** The task **
Say how many lines of the listing below hold the word "will". Give only that number.

** Working data **
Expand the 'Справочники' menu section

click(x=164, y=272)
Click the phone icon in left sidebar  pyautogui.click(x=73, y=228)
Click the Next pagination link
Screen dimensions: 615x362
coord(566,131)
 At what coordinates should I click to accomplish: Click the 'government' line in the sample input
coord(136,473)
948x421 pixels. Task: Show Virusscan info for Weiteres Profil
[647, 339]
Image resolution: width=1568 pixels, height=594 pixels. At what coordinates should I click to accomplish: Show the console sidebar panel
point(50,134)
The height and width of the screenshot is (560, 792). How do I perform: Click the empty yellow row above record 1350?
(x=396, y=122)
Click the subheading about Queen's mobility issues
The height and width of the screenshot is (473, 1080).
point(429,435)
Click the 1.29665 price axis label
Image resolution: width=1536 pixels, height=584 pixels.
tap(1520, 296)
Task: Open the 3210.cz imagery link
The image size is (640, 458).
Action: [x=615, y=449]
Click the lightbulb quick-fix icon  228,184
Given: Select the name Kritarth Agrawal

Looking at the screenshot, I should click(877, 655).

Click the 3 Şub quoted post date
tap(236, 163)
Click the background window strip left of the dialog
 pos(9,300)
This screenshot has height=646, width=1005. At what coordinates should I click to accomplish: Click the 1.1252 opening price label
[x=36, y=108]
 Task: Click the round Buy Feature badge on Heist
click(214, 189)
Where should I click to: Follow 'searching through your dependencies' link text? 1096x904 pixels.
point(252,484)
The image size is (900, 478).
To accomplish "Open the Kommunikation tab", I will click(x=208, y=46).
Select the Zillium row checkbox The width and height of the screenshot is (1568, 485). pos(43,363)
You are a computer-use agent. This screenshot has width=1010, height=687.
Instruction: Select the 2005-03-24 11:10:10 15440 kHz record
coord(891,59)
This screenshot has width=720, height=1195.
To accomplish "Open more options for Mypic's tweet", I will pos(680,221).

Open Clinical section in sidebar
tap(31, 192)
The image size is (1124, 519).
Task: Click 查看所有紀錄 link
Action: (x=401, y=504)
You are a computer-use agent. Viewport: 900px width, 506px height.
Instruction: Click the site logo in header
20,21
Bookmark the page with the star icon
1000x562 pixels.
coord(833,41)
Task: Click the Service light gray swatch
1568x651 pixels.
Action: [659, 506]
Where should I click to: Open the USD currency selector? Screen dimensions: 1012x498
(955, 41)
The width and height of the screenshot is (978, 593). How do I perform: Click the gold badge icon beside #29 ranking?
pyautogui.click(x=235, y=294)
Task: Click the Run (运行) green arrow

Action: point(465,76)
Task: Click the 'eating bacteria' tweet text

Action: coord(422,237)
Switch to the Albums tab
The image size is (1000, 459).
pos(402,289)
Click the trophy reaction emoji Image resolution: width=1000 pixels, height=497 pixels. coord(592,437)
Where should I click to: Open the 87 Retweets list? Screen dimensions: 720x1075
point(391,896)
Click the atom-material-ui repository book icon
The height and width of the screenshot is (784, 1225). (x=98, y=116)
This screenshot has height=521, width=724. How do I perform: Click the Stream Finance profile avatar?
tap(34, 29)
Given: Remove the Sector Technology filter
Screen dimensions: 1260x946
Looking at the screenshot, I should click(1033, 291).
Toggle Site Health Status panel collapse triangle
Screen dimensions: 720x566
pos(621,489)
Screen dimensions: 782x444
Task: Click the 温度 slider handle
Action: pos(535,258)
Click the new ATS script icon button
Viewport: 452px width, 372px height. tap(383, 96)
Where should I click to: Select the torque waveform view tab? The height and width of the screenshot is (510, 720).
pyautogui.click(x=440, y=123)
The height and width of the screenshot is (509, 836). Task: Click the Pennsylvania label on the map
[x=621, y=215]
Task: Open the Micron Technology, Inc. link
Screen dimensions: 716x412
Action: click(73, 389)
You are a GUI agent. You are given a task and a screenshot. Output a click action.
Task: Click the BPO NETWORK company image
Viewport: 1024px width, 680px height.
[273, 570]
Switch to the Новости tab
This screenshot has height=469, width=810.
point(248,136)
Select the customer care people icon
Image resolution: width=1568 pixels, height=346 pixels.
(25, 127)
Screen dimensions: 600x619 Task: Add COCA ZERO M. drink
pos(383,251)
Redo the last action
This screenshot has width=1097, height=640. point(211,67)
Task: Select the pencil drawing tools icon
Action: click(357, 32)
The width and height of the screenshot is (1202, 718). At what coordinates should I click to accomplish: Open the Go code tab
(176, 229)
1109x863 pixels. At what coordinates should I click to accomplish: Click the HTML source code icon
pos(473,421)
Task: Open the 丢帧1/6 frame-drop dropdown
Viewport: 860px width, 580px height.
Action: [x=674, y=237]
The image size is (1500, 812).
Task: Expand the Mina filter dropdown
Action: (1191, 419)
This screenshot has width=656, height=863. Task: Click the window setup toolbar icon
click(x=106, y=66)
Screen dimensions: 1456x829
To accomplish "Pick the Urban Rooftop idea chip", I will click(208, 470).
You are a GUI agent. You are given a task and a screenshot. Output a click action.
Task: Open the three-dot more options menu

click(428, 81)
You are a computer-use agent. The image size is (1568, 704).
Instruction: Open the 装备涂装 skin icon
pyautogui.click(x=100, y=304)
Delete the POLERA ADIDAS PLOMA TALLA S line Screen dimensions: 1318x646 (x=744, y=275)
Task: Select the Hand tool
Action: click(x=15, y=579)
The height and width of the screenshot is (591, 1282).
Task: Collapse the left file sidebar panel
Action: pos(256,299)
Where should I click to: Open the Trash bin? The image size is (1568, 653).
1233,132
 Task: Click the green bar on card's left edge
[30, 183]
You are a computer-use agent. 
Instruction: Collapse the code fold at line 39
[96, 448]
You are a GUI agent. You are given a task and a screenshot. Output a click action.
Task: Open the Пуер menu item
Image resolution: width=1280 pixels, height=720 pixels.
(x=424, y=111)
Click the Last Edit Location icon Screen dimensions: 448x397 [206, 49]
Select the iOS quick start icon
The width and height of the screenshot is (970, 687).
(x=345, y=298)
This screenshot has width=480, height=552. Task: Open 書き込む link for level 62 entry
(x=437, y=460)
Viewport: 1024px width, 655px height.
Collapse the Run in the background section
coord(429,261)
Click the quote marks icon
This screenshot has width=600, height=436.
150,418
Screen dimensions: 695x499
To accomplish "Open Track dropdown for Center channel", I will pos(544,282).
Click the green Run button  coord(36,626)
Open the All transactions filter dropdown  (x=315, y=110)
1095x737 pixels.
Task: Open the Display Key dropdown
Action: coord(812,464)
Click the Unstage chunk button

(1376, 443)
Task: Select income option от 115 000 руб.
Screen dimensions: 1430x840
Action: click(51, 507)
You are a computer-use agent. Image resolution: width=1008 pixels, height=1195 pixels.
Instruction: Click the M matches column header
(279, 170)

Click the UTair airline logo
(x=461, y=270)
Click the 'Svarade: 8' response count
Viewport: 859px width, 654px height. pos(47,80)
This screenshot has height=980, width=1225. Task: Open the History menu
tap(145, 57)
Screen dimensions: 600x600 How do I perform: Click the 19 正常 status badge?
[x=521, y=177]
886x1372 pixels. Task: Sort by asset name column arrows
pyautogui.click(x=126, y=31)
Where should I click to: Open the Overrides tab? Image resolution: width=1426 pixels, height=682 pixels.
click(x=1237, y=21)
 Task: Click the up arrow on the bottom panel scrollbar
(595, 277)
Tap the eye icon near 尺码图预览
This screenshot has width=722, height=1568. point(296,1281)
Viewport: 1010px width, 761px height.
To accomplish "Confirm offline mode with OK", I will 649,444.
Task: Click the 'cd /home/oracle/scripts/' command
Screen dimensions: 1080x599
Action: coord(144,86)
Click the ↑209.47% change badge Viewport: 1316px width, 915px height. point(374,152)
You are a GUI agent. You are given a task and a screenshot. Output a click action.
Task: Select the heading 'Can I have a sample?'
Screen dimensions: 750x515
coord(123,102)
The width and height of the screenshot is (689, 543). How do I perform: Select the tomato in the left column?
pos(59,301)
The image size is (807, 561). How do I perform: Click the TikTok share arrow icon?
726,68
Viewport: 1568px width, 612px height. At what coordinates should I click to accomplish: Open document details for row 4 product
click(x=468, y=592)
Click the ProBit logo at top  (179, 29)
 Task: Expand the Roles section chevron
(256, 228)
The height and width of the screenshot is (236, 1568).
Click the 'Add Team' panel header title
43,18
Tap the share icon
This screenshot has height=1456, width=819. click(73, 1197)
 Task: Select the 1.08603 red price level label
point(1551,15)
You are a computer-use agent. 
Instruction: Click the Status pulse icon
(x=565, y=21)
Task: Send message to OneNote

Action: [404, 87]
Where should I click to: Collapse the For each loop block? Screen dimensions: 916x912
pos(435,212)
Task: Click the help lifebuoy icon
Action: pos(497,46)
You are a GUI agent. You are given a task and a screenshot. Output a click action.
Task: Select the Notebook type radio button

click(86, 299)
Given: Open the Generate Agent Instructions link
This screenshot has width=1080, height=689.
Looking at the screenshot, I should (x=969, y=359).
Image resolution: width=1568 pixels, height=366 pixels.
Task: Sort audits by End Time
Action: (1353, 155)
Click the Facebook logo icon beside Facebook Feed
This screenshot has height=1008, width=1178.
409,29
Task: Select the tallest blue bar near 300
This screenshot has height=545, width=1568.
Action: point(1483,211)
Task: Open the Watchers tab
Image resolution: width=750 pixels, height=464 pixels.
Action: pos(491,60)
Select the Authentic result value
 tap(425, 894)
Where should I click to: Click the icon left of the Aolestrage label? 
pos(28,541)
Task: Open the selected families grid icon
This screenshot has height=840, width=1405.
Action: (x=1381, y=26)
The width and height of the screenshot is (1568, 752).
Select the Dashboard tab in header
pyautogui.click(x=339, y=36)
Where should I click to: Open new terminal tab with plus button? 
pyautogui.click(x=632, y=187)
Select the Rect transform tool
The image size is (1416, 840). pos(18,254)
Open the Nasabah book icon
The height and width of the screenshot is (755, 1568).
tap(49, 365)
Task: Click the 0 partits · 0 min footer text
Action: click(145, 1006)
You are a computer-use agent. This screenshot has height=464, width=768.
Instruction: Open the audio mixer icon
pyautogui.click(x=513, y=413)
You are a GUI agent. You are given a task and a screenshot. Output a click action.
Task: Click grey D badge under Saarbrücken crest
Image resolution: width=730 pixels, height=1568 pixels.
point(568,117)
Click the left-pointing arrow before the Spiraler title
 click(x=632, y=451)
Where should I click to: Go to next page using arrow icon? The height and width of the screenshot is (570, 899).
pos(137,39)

** Exercise result **
5